Friday, March 14, 2014

Four Important Nutrients for Every Woman

In a perfect world, a balanced diet, with a wide variety of food products, would give us all of the nutrients we need for healthy bodies and minds. (And yes, it is important to remember that nutrients feed our mind and therefore are necessary for keeping it healthy.) But modern lifestyles, dietary “fashions” and our own changing bodies often mean that we are not getting some of the important nutrients our bodies need to function at their optimum levels.

Of course, it is just as easy to remedy in our modern world, by changing eating habits or using supplements. Here are four important nutrients that many women may be lacking, and how to make sure you get enough of them:

Vitamin B12

This is a powerhouse vitamin and a veritable fuel for our nervous systems. A vitamin B12 deficiency can actually lead to problems not only with thinking, but with walking and moving, since those activities depend on cognitive acumen. B12 is also instrumental in producing red blood cells, and a B12 deficiency can lead to anemia.

The problem arises in modern diets because B12 is found in animal products, and so many health conscious people are now following vegetarian diets. Unless you are a strict vegetarian, you can get your B12 from eggs, fish and dairy products; otherwise, you will have to make sure you take a B12 supplement, especially as you get older and the B12 you do consume is not as easily absorbed into the body.


Potassium regulates the absorption of sodium into the body and so if you consume too little potassium, you have to be very careful of your sodium levels, or increase your intake of potassium, if you want to avoid high blood pressure.

The good news is that potassium is so easy to add to your diet. Bananas, of course, but spinach, avocadoes, salmon and white beans will all give you a healthy dose of this important nutrient. Supplements can be dangerous, since a too high level of potassium is dangerous for anyone with kidney problems or who is taking diuretics (frequently prescribed for women), since you will not be able to excrete any excess. Consult your doctor if these issues apply to you.

Co-enzyme Q10

This substance is absolutely essential for a healthy heart. CoQ10 is part of the ATP chain that powers every one of the body’s cells. But the cells that need it the most are the ones in our high energy organs: the heart, liver, kidney and pancreas. CoQ10 has been used to treat congestive heart failure: a study showed that patients who took a daily dose of CoQ10 within three days of a heart attack were less likely to experience another heart attack.

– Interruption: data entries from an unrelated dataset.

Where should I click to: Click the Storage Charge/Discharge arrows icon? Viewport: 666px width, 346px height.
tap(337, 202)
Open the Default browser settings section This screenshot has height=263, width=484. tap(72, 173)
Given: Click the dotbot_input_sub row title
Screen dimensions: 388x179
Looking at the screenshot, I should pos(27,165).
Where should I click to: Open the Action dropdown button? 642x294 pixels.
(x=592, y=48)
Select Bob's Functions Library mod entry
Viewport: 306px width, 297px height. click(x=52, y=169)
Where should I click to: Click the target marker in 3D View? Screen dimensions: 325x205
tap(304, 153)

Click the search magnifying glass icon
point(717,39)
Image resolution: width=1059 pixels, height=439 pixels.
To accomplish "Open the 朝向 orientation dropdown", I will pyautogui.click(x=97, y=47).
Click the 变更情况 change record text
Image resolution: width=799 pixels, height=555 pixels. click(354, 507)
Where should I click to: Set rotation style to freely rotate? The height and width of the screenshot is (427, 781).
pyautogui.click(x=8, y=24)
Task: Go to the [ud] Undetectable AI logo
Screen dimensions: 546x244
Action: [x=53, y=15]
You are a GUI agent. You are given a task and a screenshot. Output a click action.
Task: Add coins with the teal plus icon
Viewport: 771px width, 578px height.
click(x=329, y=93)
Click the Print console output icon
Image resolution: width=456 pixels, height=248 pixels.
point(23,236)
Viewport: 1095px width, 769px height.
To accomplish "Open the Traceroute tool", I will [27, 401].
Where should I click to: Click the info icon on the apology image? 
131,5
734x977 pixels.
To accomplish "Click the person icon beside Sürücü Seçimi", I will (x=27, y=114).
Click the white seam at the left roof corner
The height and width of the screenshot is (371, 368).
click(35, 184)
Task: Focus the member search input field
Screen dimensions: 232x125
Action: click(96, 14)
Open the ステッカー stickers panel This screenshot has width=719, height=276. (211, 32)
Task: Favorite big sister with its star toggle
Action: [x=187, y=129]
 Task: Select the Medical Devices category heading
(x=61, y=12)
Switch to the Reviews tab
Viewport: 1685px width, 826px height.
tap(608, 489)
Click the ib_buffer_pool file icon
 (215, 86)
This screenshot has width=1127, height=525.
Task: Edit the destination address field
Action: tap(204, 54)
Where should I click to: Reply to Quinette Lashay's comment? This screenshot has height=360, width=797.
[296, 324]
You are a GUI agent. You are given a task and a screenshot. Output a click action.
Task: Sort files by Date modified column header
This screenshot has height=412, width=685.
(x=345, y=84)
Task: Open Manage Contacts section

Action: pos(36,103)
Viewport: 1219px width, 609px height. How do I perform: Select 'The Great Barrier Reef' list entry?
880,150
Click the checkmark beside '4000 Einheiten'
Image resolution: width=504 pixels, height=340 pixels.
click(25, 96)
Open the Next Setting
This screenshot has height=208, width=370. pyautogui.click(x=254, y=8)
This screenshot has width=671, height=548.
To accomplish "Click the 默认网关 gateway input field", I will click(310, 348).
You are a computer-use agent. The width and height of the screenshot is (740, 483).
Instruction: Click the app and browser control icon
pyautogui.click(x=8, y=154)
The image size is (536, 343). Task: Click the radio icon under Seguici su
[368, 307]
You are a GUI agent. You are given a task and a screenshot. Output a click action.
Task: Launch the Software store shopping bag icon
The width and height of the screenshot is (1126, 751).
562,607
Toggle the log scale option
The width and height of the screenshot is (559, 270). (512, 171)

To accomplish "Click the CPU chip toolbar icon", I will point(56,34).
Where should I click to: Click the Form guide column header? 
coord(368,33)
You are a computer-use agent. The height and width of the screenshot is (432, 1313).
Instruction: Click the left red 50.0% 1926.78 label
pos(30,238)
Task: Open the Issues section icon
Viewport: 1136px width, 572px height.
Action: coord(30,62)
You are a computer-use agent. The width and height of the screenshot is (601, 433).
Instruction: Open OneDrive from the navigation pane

Heart disease is now the leading cause of death for women, and so this protection is really critical. Furthermore, CoQ10 works as an anti-oxidant. Anti-oxidants, which are also found in Vitamins C and E, protect the cells from free radicals. Statin drugs, popular today for reducing cholesterol, inhibit our body’s natural production of CoQ10, but we would have to consume an unhealthy amount of red meat, fish and chicken (the natural external sources) to supplement it with diet. Best to turn to supplements, but if you are on any medications, especially blood thinners, you should check with your doctor.


The B family of vitamins should be on everybody’s list of must have nutrients, and choline is an important family member because of its ability to help the body synthesize and release acetylcholine, which helps the body transfer nutrients into the brain cells, and toxins out. The problem is that choline is hard to find in foods.

Eggs are a good source, but so many of us no longer eat eggs today because of the fat and cholesterol. Moreover, women, who may be avoiding eggs the most, start to lose production of choline after menopause. Adding one egg a day to your diet will not boost your cholesterol levels significantly, but will boost your intake of choline.